■ **Extracted text**
Now this allows you to understand exactly the game properties. And let’s do an example. For fun let’s do a couple of examples. In fact, let’s start with this. Suppose the singular values are 5, 4, and 0.01, there’s your singular values. What does the image of the unit ball look like? What does it look like?

**Student:**[Inaudible].

**Instructor (Stephen Boyd)**:It’s a pancake. Exactly! Slightly oblong pancake, but it’s a pancake for sure. Everybody agree with that? And this says something like this. There is an input plane, let’s say it’s a mapping from R three to R three, it says there’s an input plane, which is a plane where this thing kind of has a high-gain, like between four and five, and another gain, you might even call V three, you might even call that like an almost null space, because while AV three is not zero, that would qualify for full no space membership. It is not zero. But it comes out attenuated by a factor of 100. Okay. So it’s something like almost a null space.
In fact, this is exactly the kind of ideas you want to have when you do this. In fact, you’ll find that all of these ideas about null space, range, all that stuff, it’s wonderful, you have to understand all of it. However, in practice, these things are quite useless and quite silly, very silly, and very useless. What the SVD will do is it will give you quantitative ways of talking intelligently in the context of some application about things like null spaces, and ranges, and things like that. So here the range of this matrix is R three. It’s on two period. Up until, maybe, the third week of the class it’s on two period.

■ **Goal of the exercise**
Reproduce everything in the singular value lecture excerpt from "In fact, this" down to "class it’s on two period.". None of the lines that come next have any bearing on this.

■ **Dataset extract**

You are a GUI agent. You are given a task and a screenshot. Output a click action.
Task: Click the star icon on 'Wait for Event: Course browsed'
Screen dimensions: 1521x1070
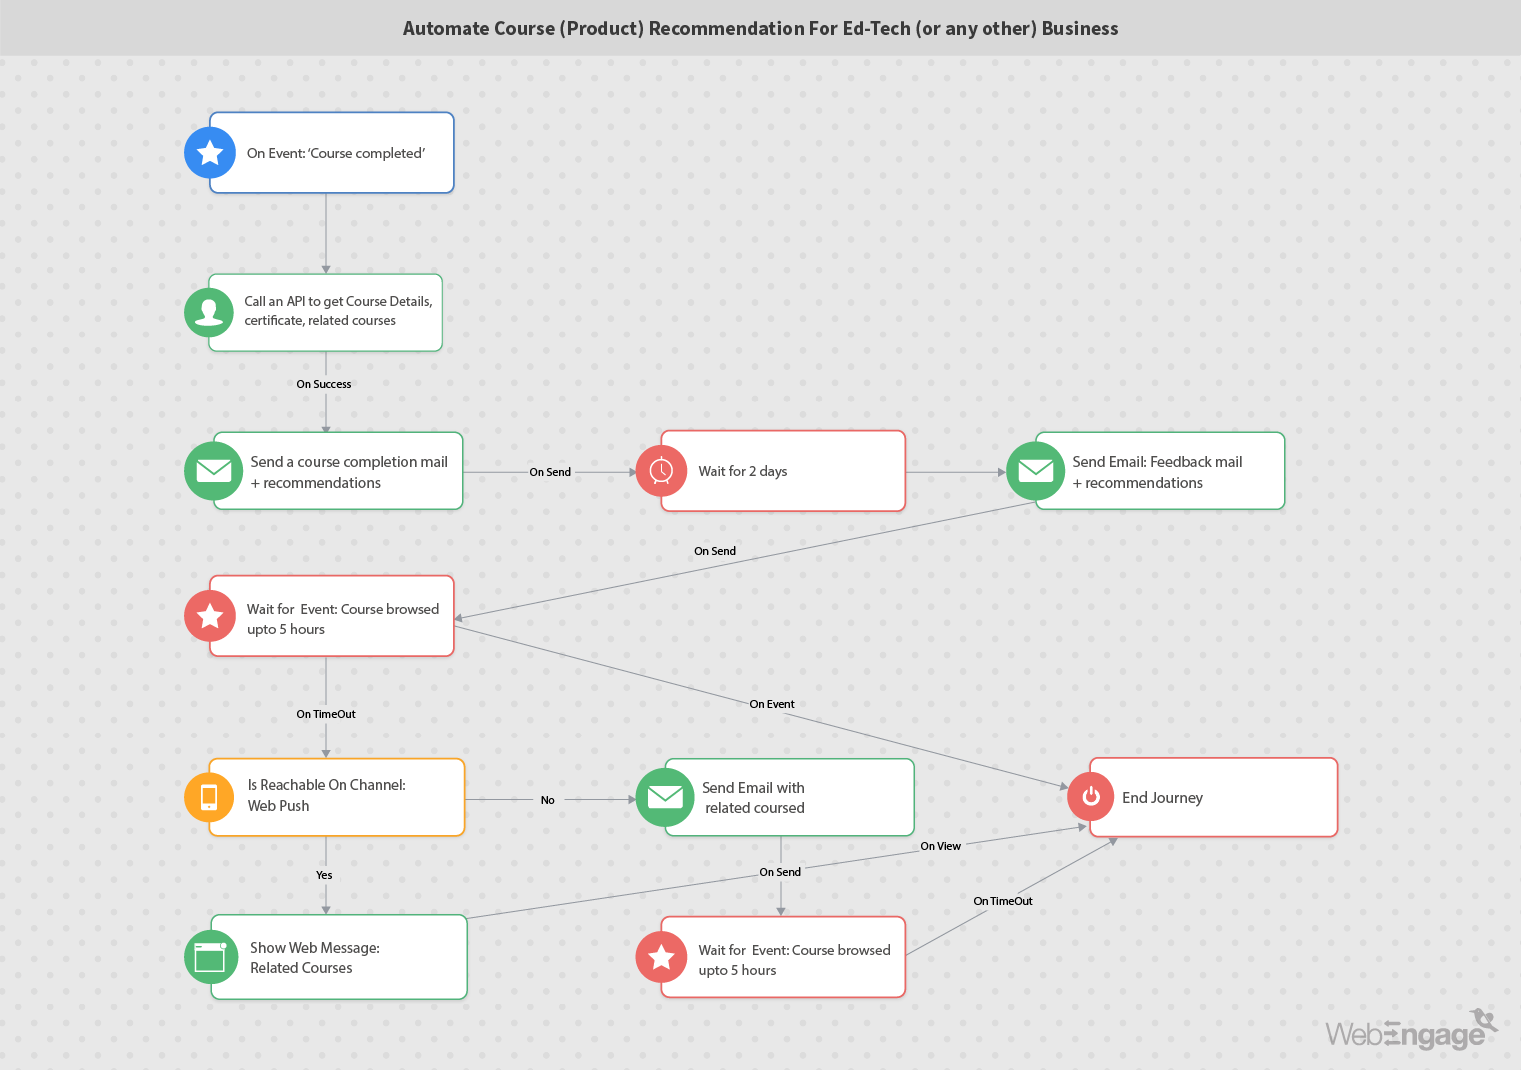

...

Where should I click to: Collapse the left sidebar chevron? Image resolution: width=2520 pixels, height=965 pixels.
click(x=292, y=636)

■ **Full answer**
In fact, this is exactly the kind of ideas you want to have when you do this. In fact, you’ll find that all of these ideas about null space, range, all that stuff, it’s wonderful, you have to understand all of it. However, in practice, these things are quite useless and quite silly, very silly, and very useless. What the SVD will do is it will give you quantitative ways of talking intelligently in the context of some application about things like null spaces, and ranges, and things like that. So here the range of this matrix is R three. It’s on two period. Up until, maybe, the third week of the class it’s on two period.